The most common graphs name the input value \(x\) and the output \(y\), and we say \(y\) is a function of \(x\), or \(y=f(x)\) when the function is named \(f\). The graph of the function is the set of all points \((x,y)\) in the plane that satisfies the equation \(y=f(x)\). If the function is defined for only a few input values, then the graph of the function is only a few points, where the \(x\)coordinate of each point is an input value and the \(y\)coordinate of each point is the corresponding output value. For example, the black dots on the graph of a polynomial in the figure below tell us that \(f(0)=2\) and \(f(6)=1\). However, the set of all points \((x,y)\) satisfying \(y=f(x)\) is a curve. The curve shown includes \((0,2)\) and \((6,1)\) because the curve passes through those points
Definition: The Vertical Line Test
The Vertical Line Test is a test used to determine if a graph represents a function. If there is no vertical line that crosses a graph in more than one point, the graph is a function.
The vertical line test can be used to determine whether a graph represents a function. If we can draw any vertical line that intersects a graph more than once, then the graph does not define a function because a function has only one output value for each input value. These ideas are illustrated in the figure below.
Howto: Use the vertical line test to determine if a graph represents a function.
 Inspect the graph to see if any vertical line drawn would intersect the curve more than once.
 If there is any such line, the graph does not represent a function.
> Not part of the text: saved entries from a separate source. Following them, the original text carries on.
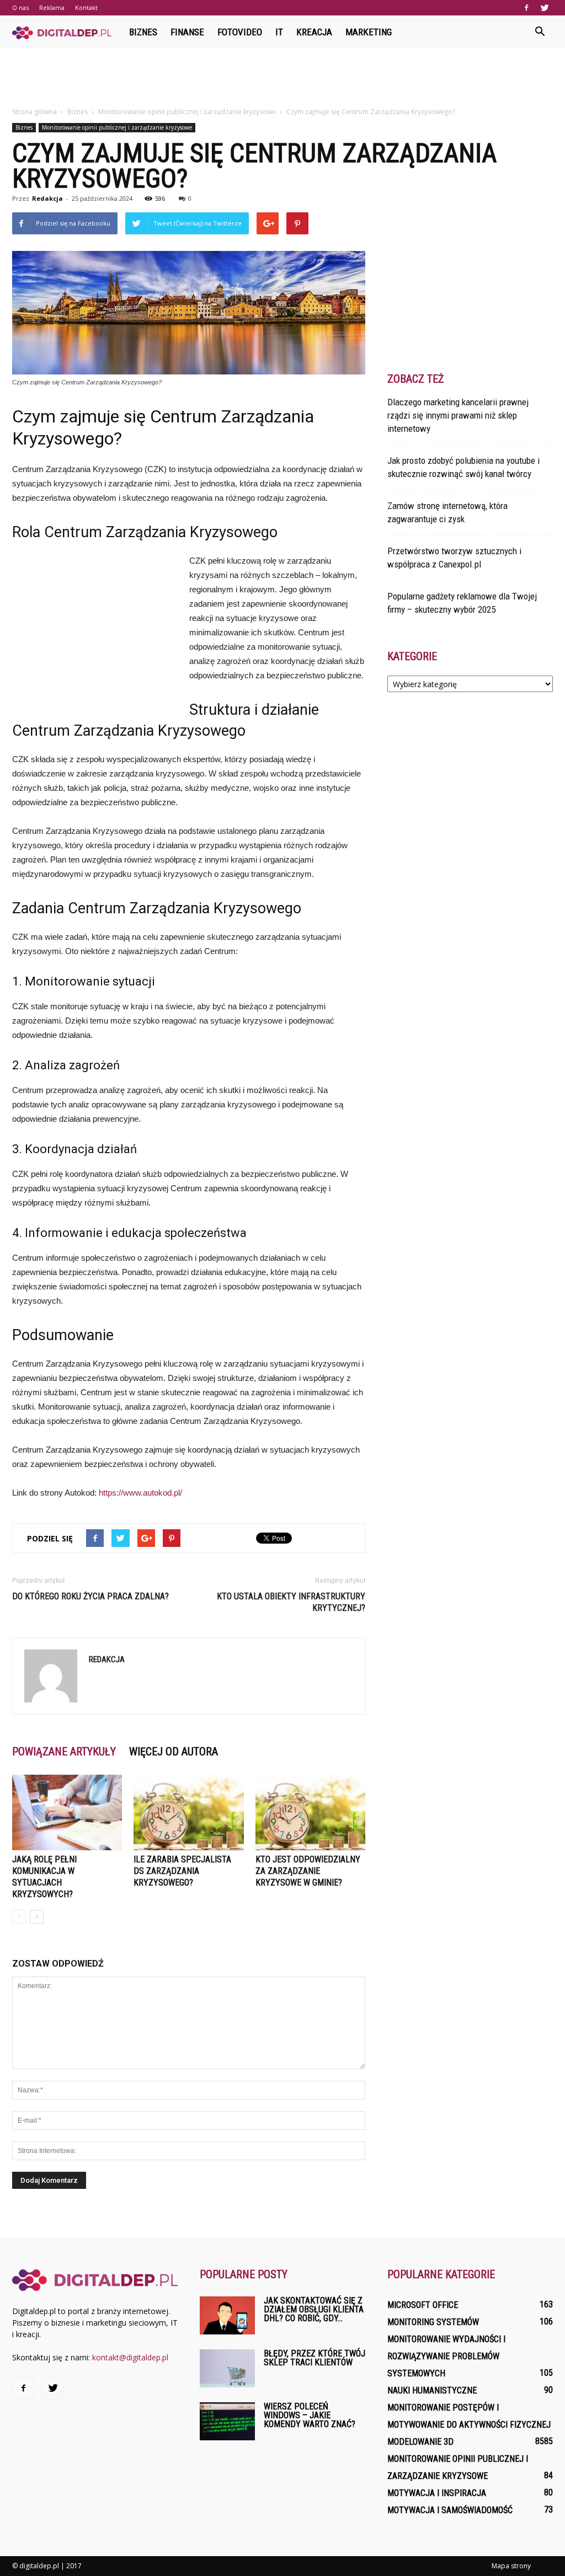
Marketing (368, 32)
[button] (539, 32)
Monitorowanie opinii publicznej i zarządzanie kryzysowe (117, 127)
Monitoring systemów (433, 2322)
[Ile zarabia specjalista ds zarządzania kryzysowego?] (188, 1812)
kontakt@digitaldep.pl (130, 2357)
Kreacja (314, 32)
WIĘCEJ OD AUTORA (173, 1751)
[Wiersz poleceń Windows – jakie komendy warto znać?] (227, 2421)
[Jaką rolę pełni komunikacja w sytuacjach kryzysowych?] (67, 1812)
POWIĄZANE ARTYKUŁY (64, 1751)
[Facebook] (526, 7)
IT (279, 32)
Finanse (187, 32)
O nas (20, 7)
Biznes (143, 32)
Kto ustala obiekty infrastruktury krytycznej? (291, 1602)
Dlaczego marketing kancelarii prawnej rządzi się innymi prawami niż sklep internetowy (458, 415)
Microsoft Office (422, 2305)
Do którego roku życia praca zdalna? (90, 1596)
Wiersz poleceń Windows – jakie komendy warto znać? (309, 2415)
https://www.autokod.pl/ (140, 1492)
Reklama (52, 7)
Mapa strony (511, 2565)
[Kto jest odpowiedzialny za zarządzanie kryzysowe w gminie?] (310, 1812)
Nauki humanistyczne (432, 2390)
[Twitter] (544, 7)
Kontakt (86, 7)
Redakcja (47, 198)
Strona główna (34, 111)
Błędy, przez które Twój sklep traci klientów (314, 2358)
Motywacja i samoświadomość (450, 2510)
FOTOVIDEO (239, 32)
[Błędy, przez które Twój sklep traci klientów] (227, 2368)
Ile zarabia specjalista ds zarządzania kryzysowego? (182, 1871)
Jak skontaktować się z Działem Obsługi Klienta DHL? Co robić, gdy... (314, 2309)
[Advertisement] (282, 78)
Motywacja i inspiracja (436, 2493)
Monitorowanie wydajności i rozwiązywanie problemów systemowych (446, 2356)
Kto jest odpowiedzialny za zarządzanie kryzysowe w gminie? (307, 1871)
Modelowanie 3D (420, 2441)
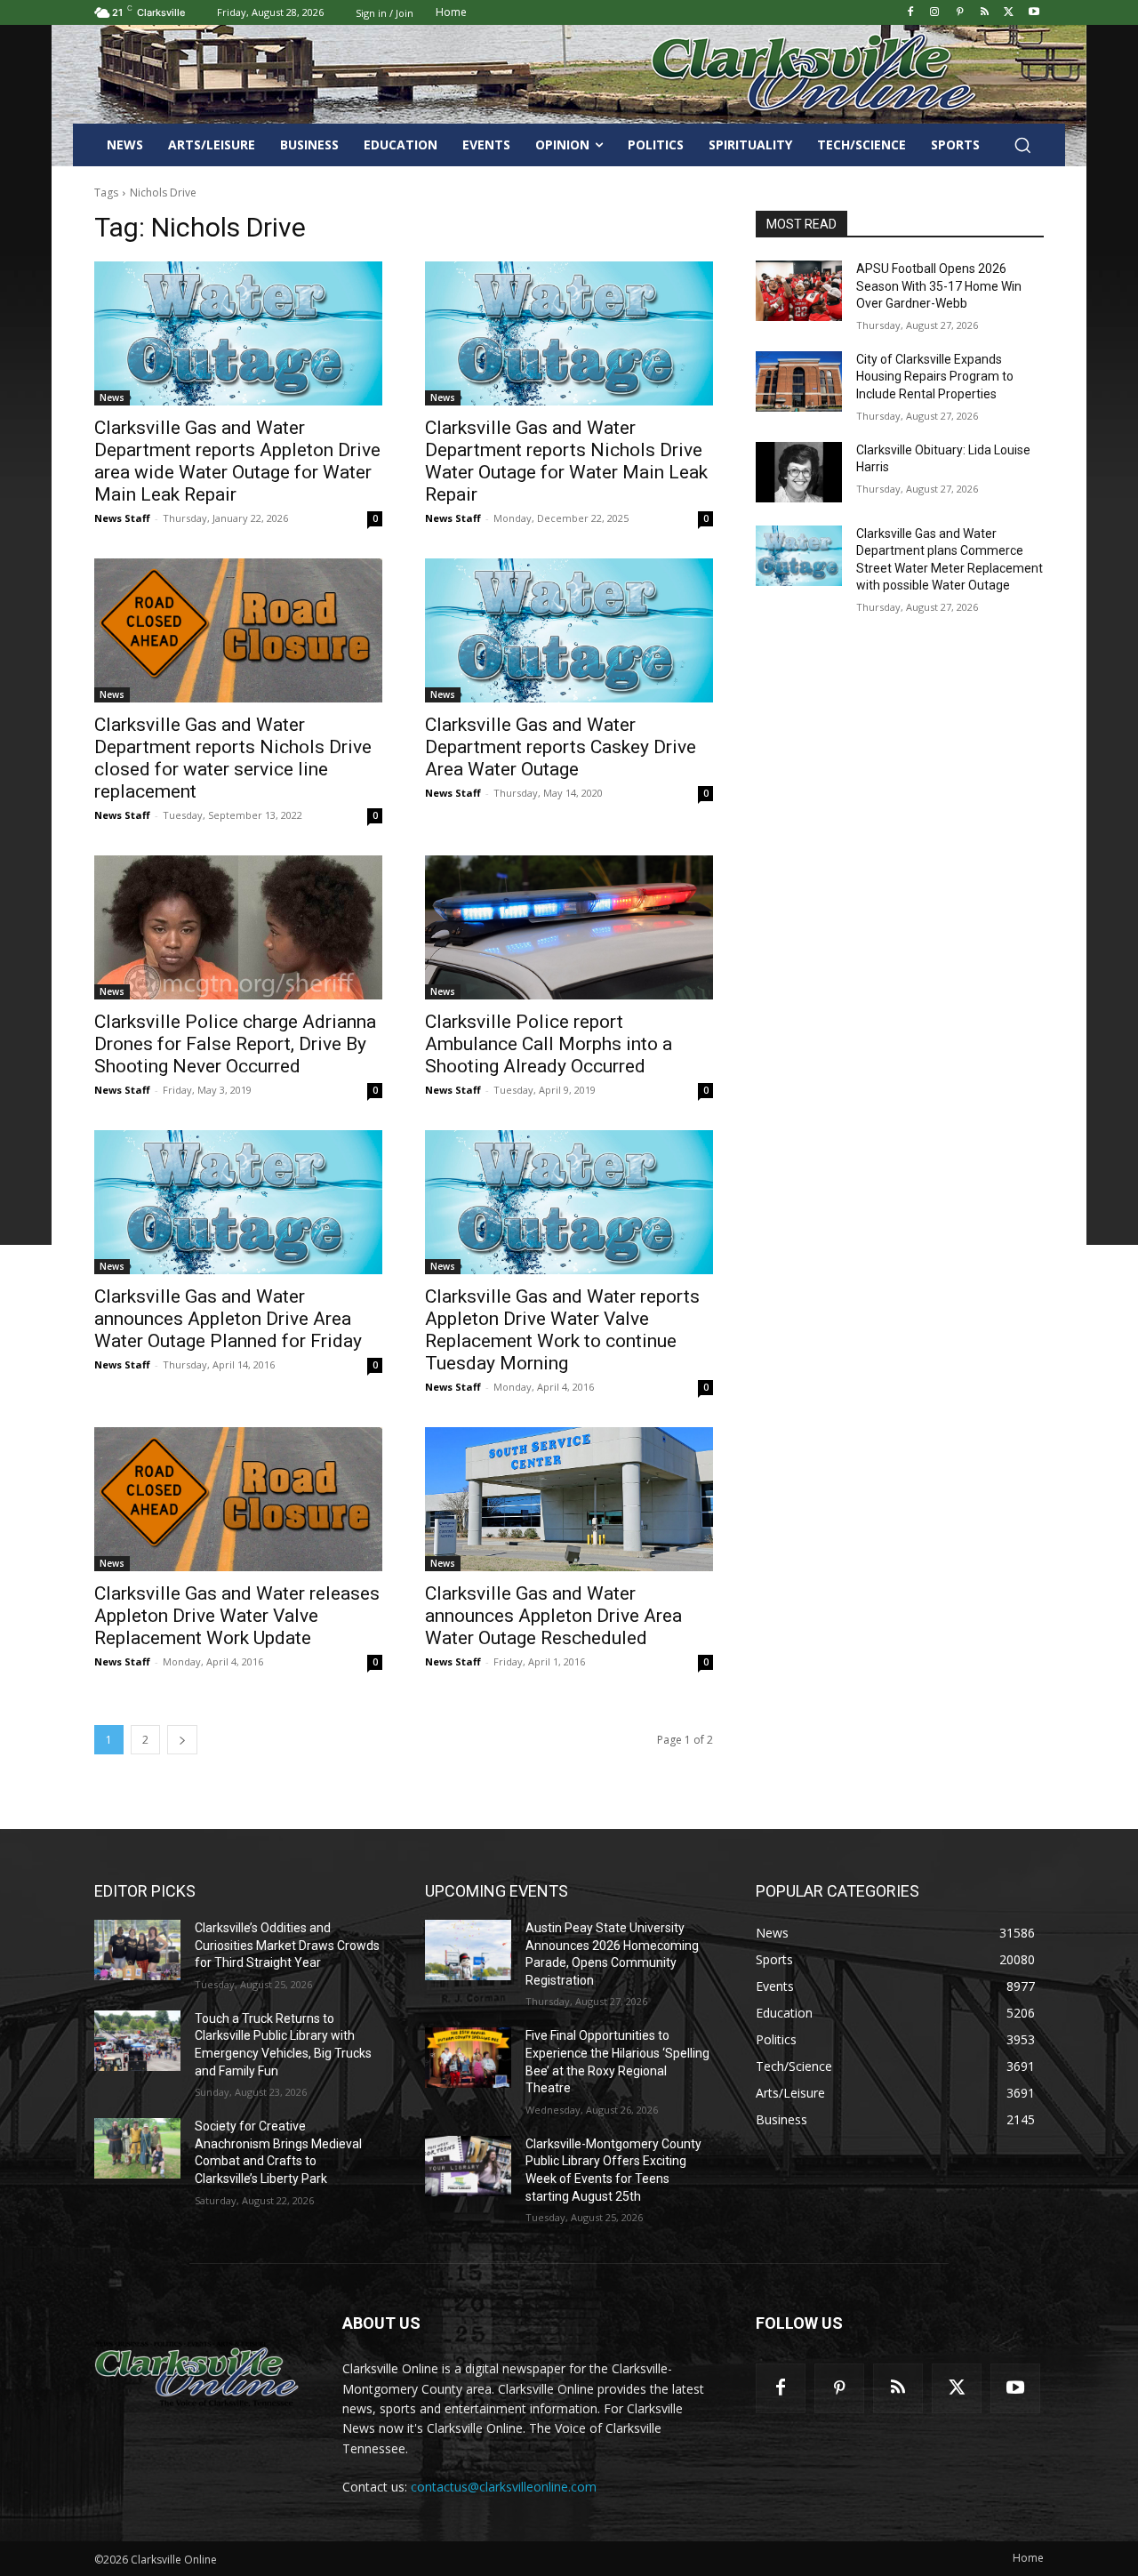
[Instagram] (935, 13)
Example \(\PageIndex{4}\): Applying the Vertical Line Test
Which of the graphs in Figure \(\PageIndex{4}\) represent(s) a function?
Solution
If any vertical line intersects a graph more than once, the relation represented by the graph is not a function. Notice that any vertical line would pass through only one point of the two graphs shown in parts (a) and (b) of Figure \(\PageIndex{4}\). From this we can conclude that these two graphs represent functions. The third graph does not represent a function because, at most xvalues, a vertical line would intersect the graph at more than one point, as shown in Figure \(\PageIndex{4c}\).
Try It \(\PageIndex{4}\)
Does the graph of an absolute value function in the figure below represent a function?
 Answer

yes
Function Notation and Evaluation
Once we determine that a relationship is a function, we need to display and define the functional relationships so that we can understand and use them, and sometimes also so that we can program them into computers. There are various ways of representing functions. A standard function notation is one representation that facilitates working with functions.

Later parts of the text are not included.